Step 3: Cooking the Chicken
Heat a large cast-iron skillet over medium-high heat. When properly heated, add chicken with its marinade. Cook undisturbed for 3-4 minutes to develop golden-brown sear. Flip pieces using tongs and cook another 3-4 minutes until internal temperature reaches 165°F (74°C). Remove from heat immediately once cooked through to prevent drying out.
Step 4: Assembling Bowls
Divide cooked chicken evenly among four bowls. Arrange prepared vegetables around chicken, creating colorful sections. Sprinkle crumbled feta cheese over vegetables. Drizzle dressing over entire bowl and finish with generous dollop of tzatziki sauce. For additional texture contrast, serve with a side of healthy grain-free baked goods.
Pro Tips for Success
- Press grated cucumber in clean towel to remove excess moisture preventing watery tzatziki
- Use pre-chopped vegetables from grocery salad bar when short on time
- Double marinade recipe for extra flavorful chicken meal prep
- Cook chicken in single layer to ensure proper browning
- Let cooked chicken rest 5 minutes before slicing for juicier results
Flavor Variations
While delicious as written, these bowls offer endless customization opportunities:
Protein Variations
- Ground turkey seasoned with Greek spices
- Marinated shrimp cooked quickly in skillet
- Baked salmon fillets seasoned with dill and lemon
Vegetable Variations
- Roasted red peppers instead of fresh tomatoes
- Marinated artichoke hearts for tangy note
- Sliced radishes for extra crunch factor
Dressing Variations
- Lemon-herb vinaigrette instead of vinegar dressing
- Creamy avocado dressing for richer texture
- Spicy harissa-infused oil drizzle
For plant-based alternatives, check this flavorful tofu preparation method.
Serving Suggestions
These versatile bowls can be served various ways depending on dietary preferences:
- Over cauliflower rice for added volume
- With side of roasted Mediterranean vegetables
- Alongside lemon-garlic sautéed greens
- Topped with extra chopped fresh herbs
Storage and Freezing Instructions
Proper storage ensures delicious leftovers:
Refrigeration Guidelines
Store components separately in airtight containers up to 4 days.
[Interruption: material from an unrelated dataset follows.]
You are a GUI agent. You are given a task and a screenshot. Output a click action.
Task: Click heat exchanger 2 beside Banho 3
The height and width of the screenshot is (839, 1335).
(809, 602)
Assemble bowls just before eating. Tzatziki sauce keeps best when cucumber is well-drained before mixing.
Freezing Recommendations
Freeze cooked chicken for up to 3 months. Thaw overnight in refrigerator before reheating. Vegetables and sauces don’t freeze well due to texture changes.
Reheating Instructions
Reheat chicken in skillet over medium heat until warmed through. Microwave reheating tends to dry out chicken.
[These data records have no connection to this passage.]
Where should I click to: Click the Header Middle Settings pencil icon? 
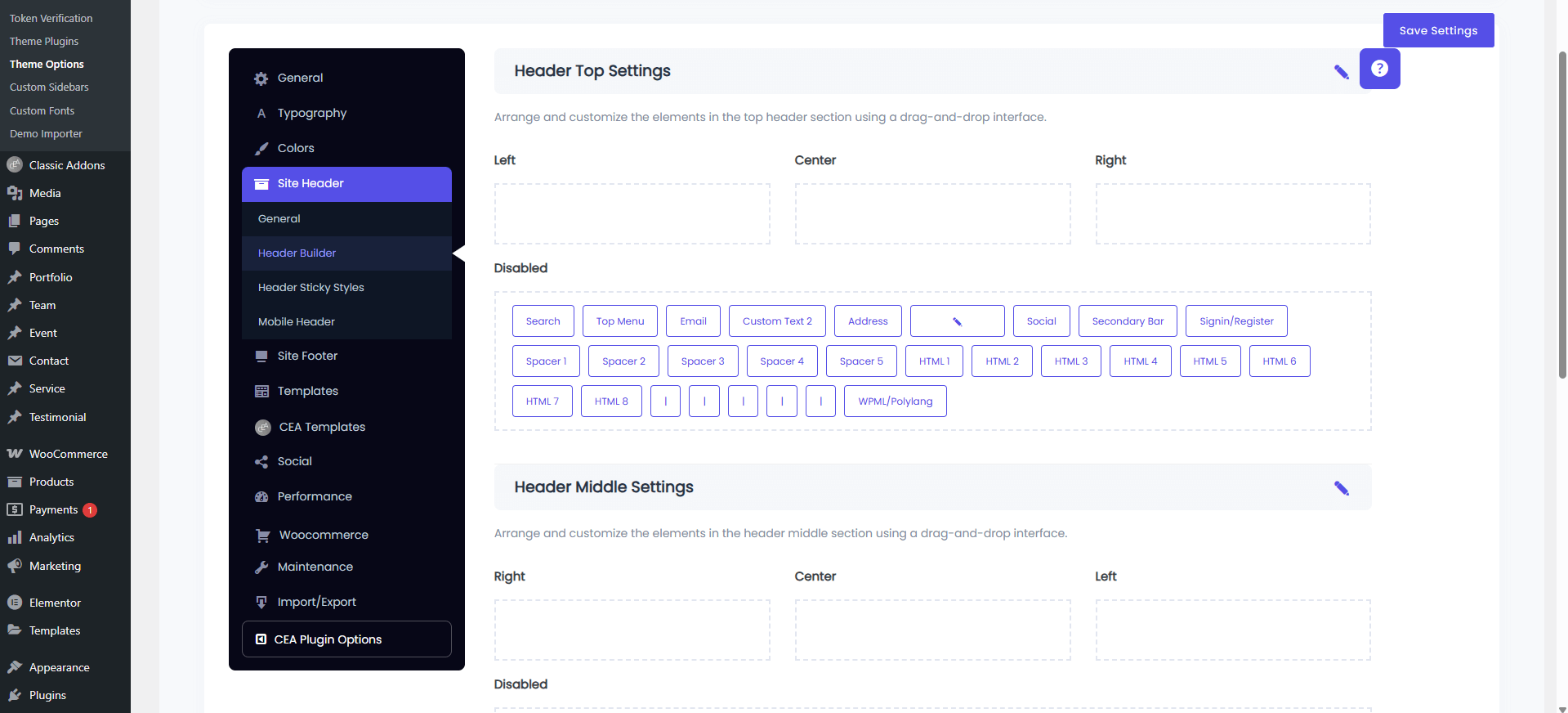(x=1341, y=488)
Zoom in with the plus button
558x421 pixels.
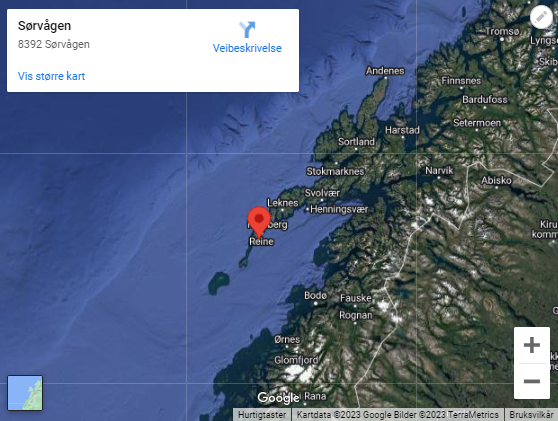[x=532, y=345]

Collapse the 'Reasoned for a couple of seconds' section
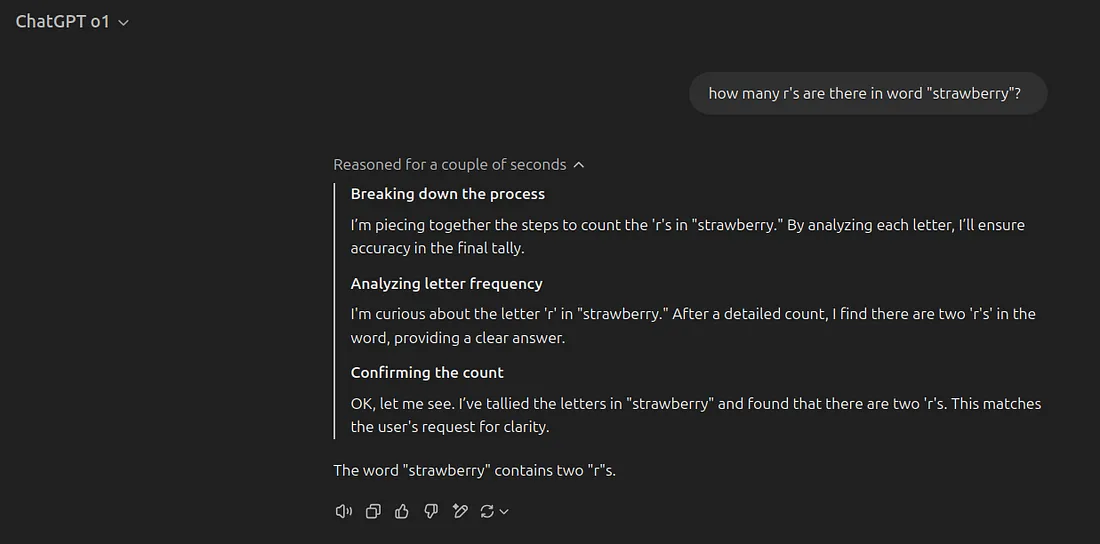459,164
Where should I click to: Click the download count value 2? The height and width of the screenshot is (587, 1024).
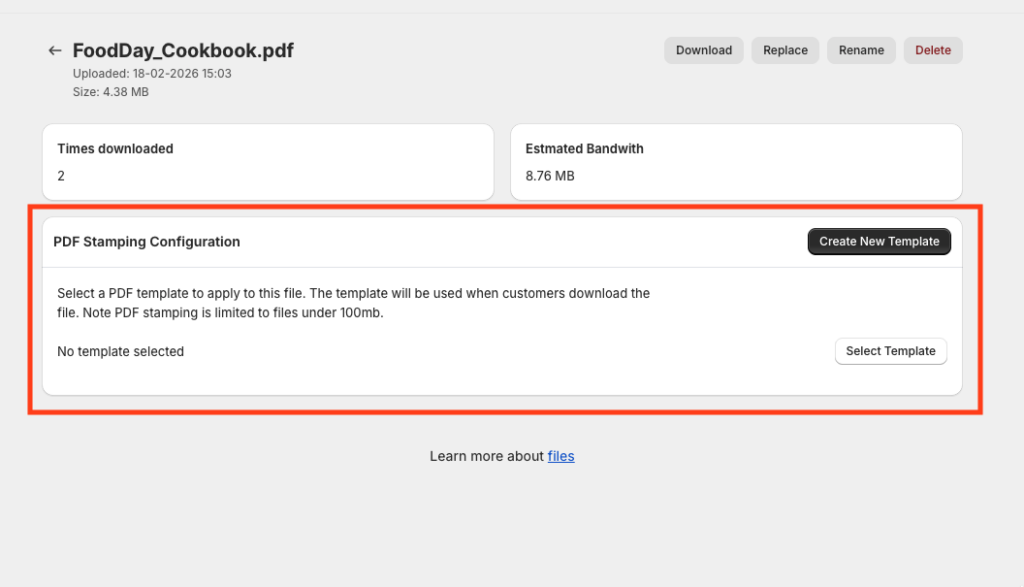click(61, 176)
Nutrition Facts per Serving
| Calories | Fat | Carbs | Protein | Fiber | Sugar | Sodium |
|---|---|---|---|---|---|---|
| 473 kcal | 33 g | 9 g | 35 g | 1 g | 5 g | 806 mg |
FAQs About Greek Chicken Bowls
Can I make this recipe dairy-free?
Yes, substitute coconut yogurt for tzatziki and omit feta cheese.
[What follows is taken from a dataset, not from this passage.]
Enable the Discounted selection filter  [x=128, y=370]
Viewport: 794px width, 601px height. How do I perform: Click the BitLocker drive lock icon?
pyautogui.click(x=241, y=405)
How can I reduce the sodium content?
Use low-sodium feta and reduce added salt in marinade.
Can I prep components ahead?
All components can be prepared 3 days ahead except assembly.
What can I use instead of Greek seasoning?
Mix equal parts oregano, garlic powder, onion powder, thyme, and salt.
How do I know when chicken is cooked?
Use meat thermometer – 165°F (74°C) at thickest point.
Final Thoughts
These Low-Carb Greek Chicken Bowls deliver restaurant-quality Mediterranean flavors with home kitchen simplicity. Balancing lean protein, healthy fats, and vibrant vegetables creates nutritionally complete meals that satisfy hunger while fitting into keto and gluten-free lifestyles.
The make-ahead friendly components allow effortless meal prep for busy weeks. Whether serving family dinners or portioning lunches, these versatile bowls please diverse palates while keeping carbs in check. Try different vegetable combinations and protein variations to keep meals exciting throughout the year.